Na interpretação da Receita Federal, porém, para efeitos tributários, a mera expectativa de recebimento já é suficiente para que alguém seja considerado beneficiário, sem exigir que exista um direito adquirido imediato. Em trusts irrevogáveis, como o do caso, os beneficiários já são considerados titulares do patrimônio desde o momento inicial do trust, devendo cumprir imediatamente as obrigações tributárias previstas na legislação, inclusive declarando os ativos e tributando rendimentos e ganhos obtidos no exterior.
De acordo com a Receita, a Lei nº 14.754, de 2023, estabeleceu um regime de transparência fiscal para os trusts instituídos no exterior. Isso significa desconsiderar a estrutura jurídica do trust e atribuir, para fins tributários, a titularidade do patrimônio diretamente aos integrantes daquela estrutura. Por isso, conforme previsão do artigo 10 da norma, durante o prazo de vigência do trust, os rendimentos e os ganhos de capital relativos aos bens e direitos objeto do trust serão tributados na pessoa que for considerada como titular na data do fato gerador.
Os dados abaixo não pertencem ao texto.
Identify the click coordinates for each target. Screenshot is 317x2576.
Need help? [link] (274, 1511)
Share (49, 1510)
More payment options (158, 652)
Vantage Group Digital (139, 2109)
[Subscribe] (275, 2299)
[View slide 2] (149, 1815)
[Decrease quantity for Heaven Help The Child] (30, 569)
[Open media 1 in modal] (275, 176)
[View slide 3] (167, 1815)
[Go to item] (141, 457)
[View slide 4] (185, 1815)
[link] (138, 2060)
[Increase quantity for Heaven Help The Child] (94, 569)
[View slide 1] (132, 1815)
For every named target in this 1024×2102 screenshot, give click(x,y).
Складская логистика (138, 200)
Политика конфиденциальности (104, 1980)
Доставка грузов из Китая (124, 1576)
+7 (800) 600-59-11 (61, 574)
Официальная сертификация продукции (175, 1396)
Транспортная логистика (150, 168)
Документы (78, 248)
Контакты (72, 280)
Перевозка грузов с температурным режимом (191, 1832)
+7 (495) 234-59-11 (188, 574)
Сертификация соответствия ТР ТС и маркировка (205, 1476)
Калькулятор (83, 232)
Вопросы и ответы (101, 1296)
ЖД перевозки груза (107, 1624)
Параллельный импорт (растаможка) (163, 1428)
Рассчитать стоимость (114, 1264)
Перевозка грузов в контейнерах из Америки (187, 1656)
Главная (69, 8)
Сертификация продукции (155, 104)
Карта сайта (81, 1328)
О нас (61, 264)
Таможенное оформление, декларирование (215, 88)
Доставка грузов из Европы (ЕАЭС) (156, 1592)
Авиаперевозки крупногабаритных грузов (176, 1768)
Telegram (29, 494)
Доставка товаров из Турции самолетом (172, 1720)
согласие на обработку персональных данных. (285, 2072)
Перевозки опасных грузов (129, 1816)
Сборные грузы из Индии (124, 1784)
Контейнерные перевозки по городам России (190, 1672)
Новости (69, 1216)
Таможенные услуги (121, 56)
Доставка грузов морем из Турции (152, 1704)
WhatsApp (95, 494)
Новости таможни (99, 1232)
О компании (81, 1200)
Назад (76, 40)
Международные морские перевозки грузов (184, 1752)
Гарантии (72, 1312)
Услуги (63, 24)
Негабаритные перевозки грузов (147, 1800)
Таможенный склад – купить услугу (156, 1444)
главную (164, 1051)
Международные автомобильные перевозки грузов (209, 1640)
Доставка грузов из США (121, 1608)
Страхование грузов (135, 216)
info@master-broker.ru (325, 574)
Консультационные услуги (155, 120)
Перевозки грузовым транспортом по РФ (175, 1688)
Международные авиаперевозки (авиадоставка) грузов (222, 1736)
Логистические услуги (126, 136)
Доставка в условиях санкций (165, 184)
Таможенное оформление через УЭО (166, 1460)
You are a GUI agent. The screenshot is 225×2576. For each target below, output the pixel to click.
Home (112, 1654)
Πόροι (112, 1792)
No caso de trusts irrevogáveis, essa pessoa será o beneficiário.
Para a Receita, no caso concreto, admitir que o trust não teria um instituidor ou o instituidor deveria ser considerado o próprio trustee, esvaziaria de qualquer eficácia as disposições da Lei nº 14.754, de 2023, referentes ao instituidor. “Para contornar o regime de transparência, bastaria instituir um trust por meio do patrimônio de pessoas jurídicas – em especial, pessoas jurídicas residentes no exterior”, afirma a Receita na solução de consulta.
O advogado Daniel Loria, que liderou na Fazenda Nacional os projetos de alteração na tributação de offshores e fundos fechados em 2023, lembra que a declaração de Imposto de Renda de 2025 será a primeira sob os efeitos da lei. E que a norma veio para acabar com a postergação indefinida da tributação dos trusts no Brasil e trazer uma regra mais parecida com as aplicações financeiras no país (tributação com a alíquota de 15%).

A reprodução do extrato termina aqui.